▽
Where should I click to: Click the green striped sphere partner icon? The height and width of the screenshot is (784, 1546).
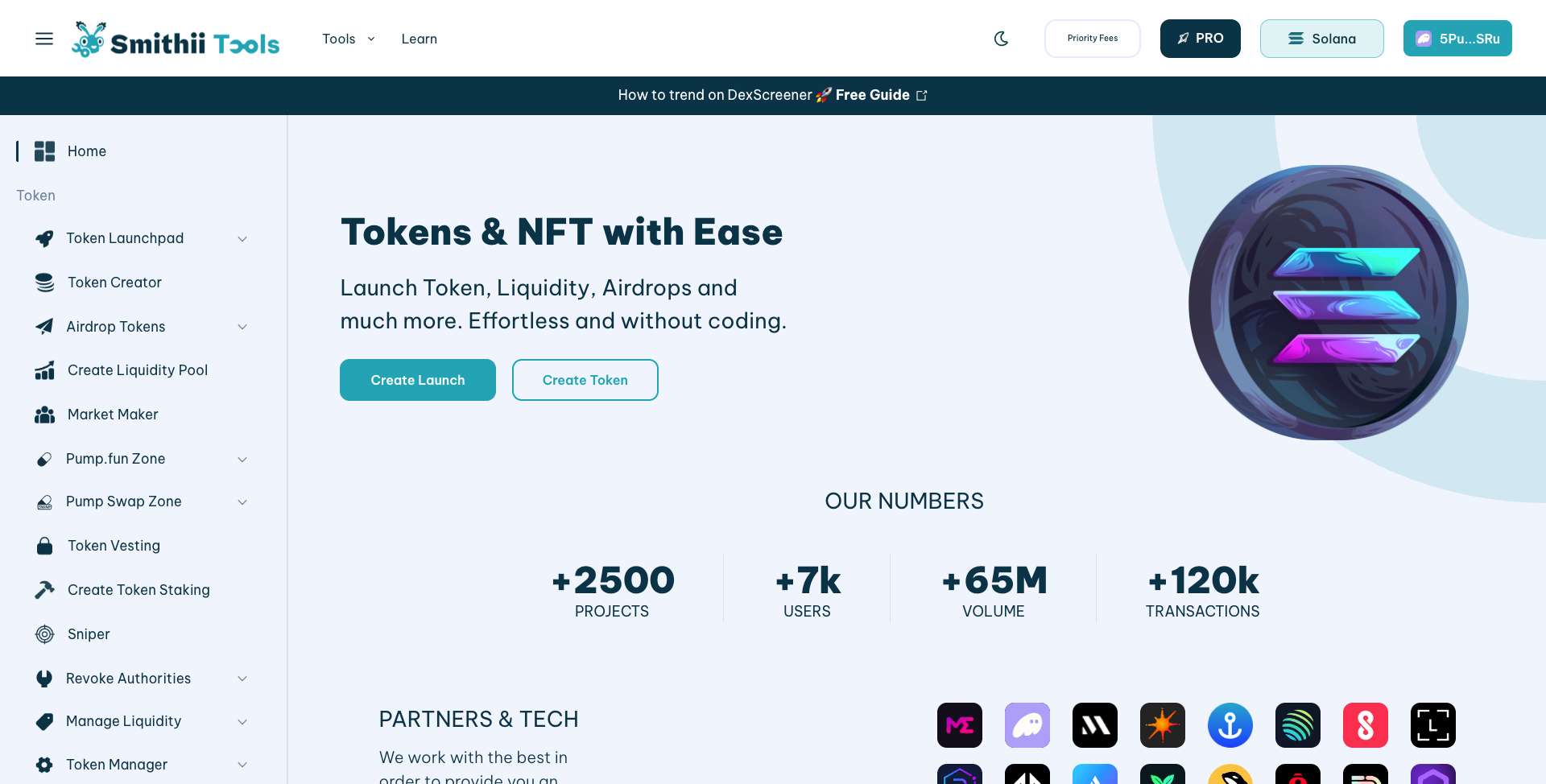(1297, 725)
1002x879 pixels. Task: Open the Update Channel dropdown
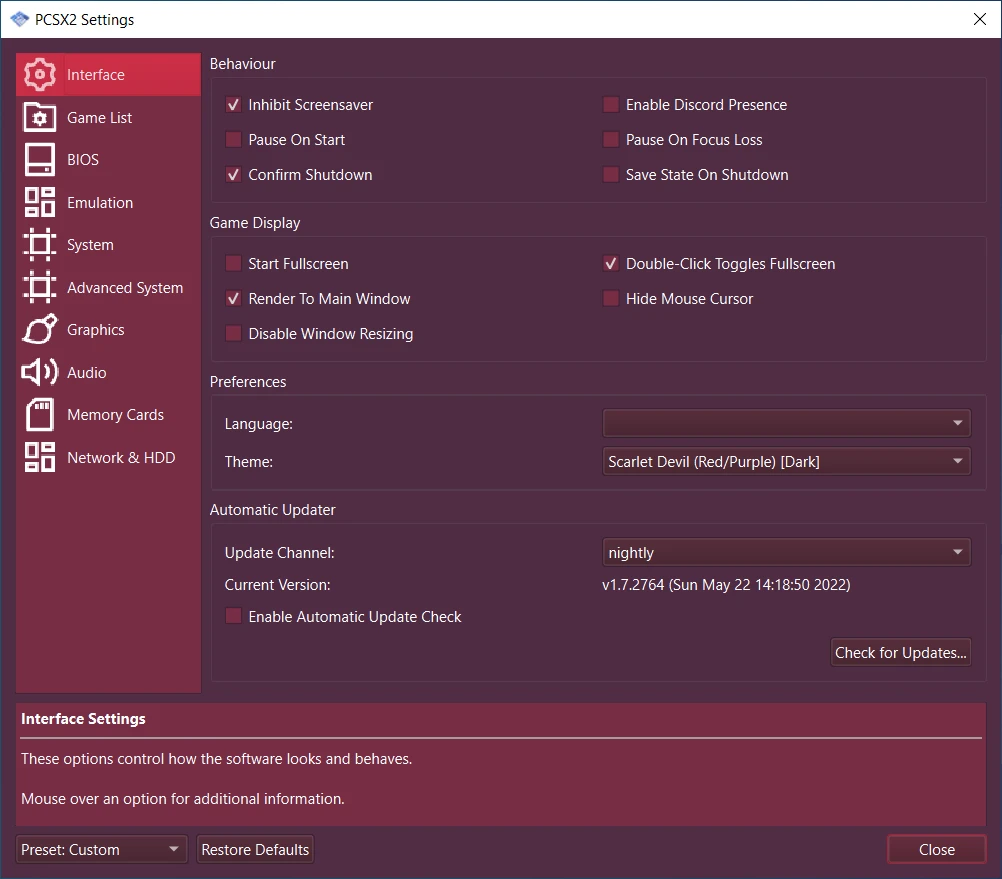[x=786, y=553]
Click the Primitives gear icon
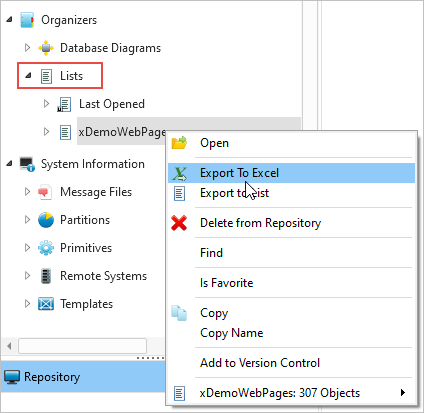Viewport: 424px width, 413px height. click(46, 248)
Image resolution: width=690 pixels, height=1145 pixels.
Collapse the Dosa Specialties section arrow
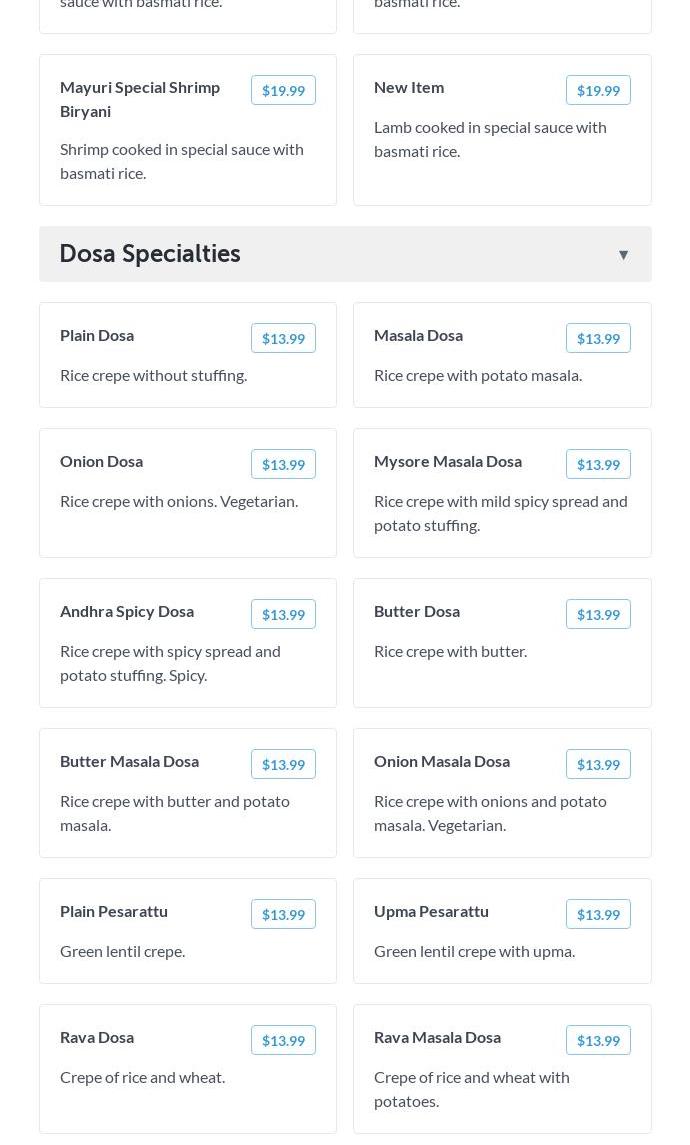623,255
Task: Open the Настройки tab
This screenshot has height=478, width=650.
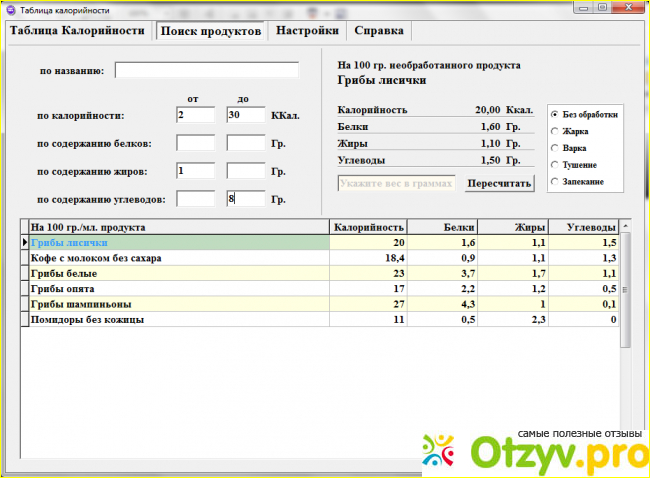Action: 307,30
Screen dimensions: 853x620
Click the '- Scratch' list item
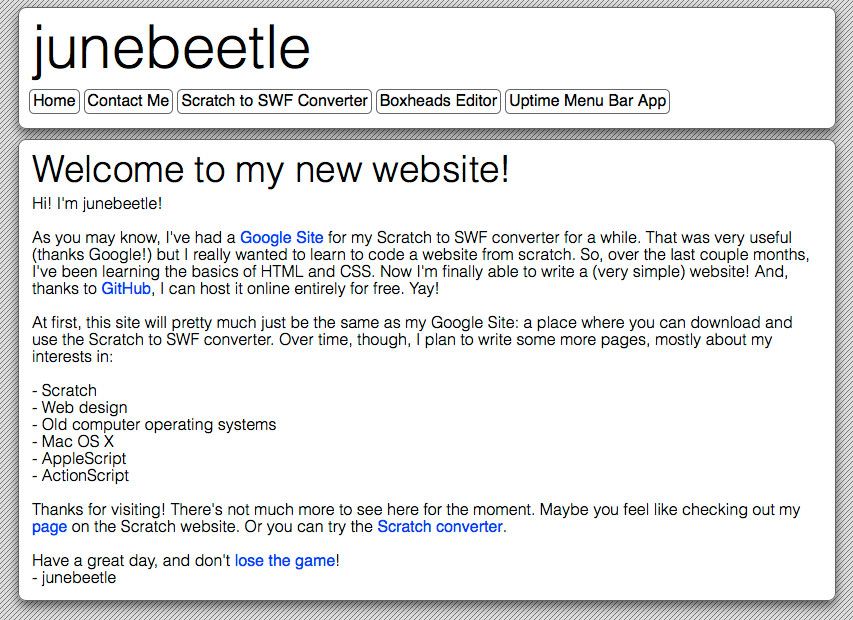tap(65, 390)
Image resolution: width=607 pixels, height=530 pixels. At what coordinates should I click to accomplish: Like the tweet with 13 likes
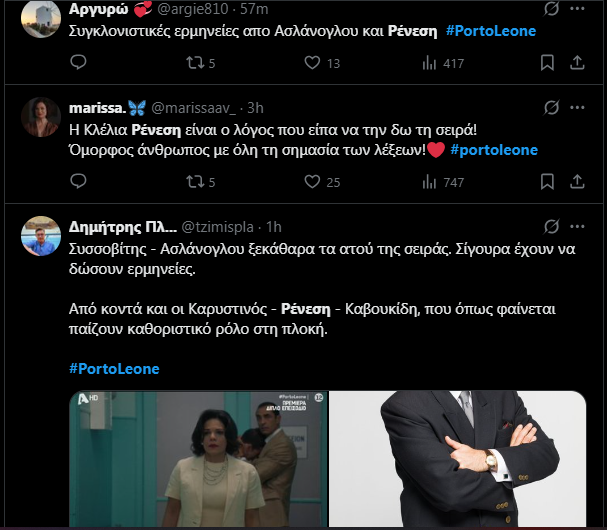[313, 63]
△
PROBLEM REQUIREMENTS: Wherever a picture appears in the material above, skip it and copy the rest without change.

TASK RESPONSE:
Where should I click to: Click the green striped sphere partner icon? The height and width of the screenshot is (784, 1546).
(1297, 725)
1002x879 pixels. Task: Open the Update Channel dropdown
[x=786, y=553]
Click the Primitives gear icon
Viewport: 424px width, 413px height. click(46, 248)
Image resolution: width=690 pixels, height=1145 pixels.
Collapse the Dosa Specialties section arrow
623,255
Task: Open the Настройки tab
This screenshot has height=478, width=650.
Action: 307,30
Screen dimensions: 853x620
Click the '- Scratch' list item
tap(65, 390)
Image resolution: width=607 pixels, height=530 pixels. At what coordinates should I click to accomplish: Like the tweet with 13 likes
[313, 63]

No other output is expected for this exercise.